Some of you will remember the gun emplacements on the cliff above Bathing House Wood when they were partly covered by grass, ivy and other plants, and with hawthorn trees growing out of gaps in the concrete. 

 

 

 

 

 

Once the group discovered that this area was also in the land transferred to the Community Council then work could begin to uncover and protect them.  It was Gordon Barclay, an enthusiastic archaeologist and historian, who, after being contacted by Blair, was delighted that the gun emplacement site was coming under the Dalgety Bay Community Woodlands Group care, and advised us about what we could do to uncover and protect the structures.  Some of the work is shown in the slide show below.

 

Some of you may also remember our work (mostly by Blair in the early stages) to clear some of this vegetation  The final work of the first phase was to spread the collected soil over what had been an ivy covered bank and check for any metal artifacts in the soil.  Nothing was found from WW1, but a couple of blank bullet casings showed that it had probably been used for training exercises in WW2.

 

The drainage channel was also freed of grass roots, and the sump, where Blair is working beside a large puddle of rain water, was cleared of mud and filled again with stones to provide free drainage.  The day after this work, the puddle had gone, testimony to a drainage system that was still working after more than 100 years.  The hawthorns were also tackled and no longer pose any threat to the structures.

 

The remains of the steps up to the mounting for the Depression Range Finder were now clear, and just over a year later, what had been an ivy covered bank quickly became covered in wild flowers.

 

 

“Our” gun emplacements now feature in a book, “The Fortification of the Firth of Forth“, the culmination of many years of research by Ron Morris and Gordon Barclay.
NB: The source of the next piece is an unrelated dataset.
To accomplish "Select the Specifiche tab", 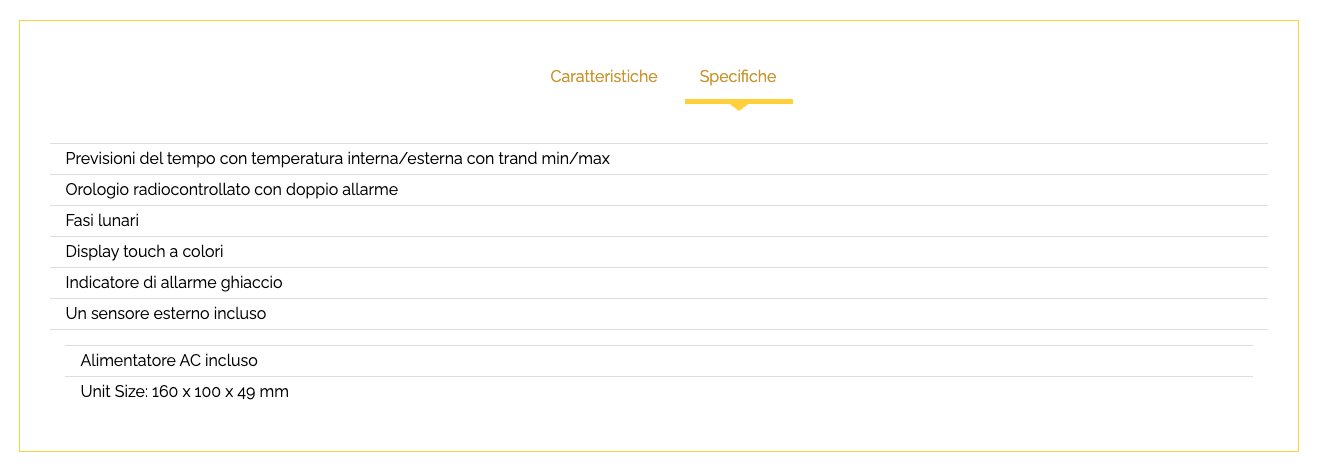I will click(x=737, y=77).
And it was a great pleasure on Wednesday 13th March for Blair and I to attend the launch of this book by the ‘Society of Antiquaries of Scotland’, and hear more about the researches that led up to its publication, and meet with some of the people who had contributed documents and memoirs about life in the fortresses.

 

 

The book also has Gordon’s map of the barracks and other buildings in Bathing House Wood redrawn from the archived plans of the proposed defence structures.  This is the map which, with Gordon’s permission, is also on the information board at the edge of that wood.  In conversation, Gordon said that he was always delighted, when talking to others about the defences, to use our group as an example to show what can be achieved when a local community is prepared to care for an important historical site.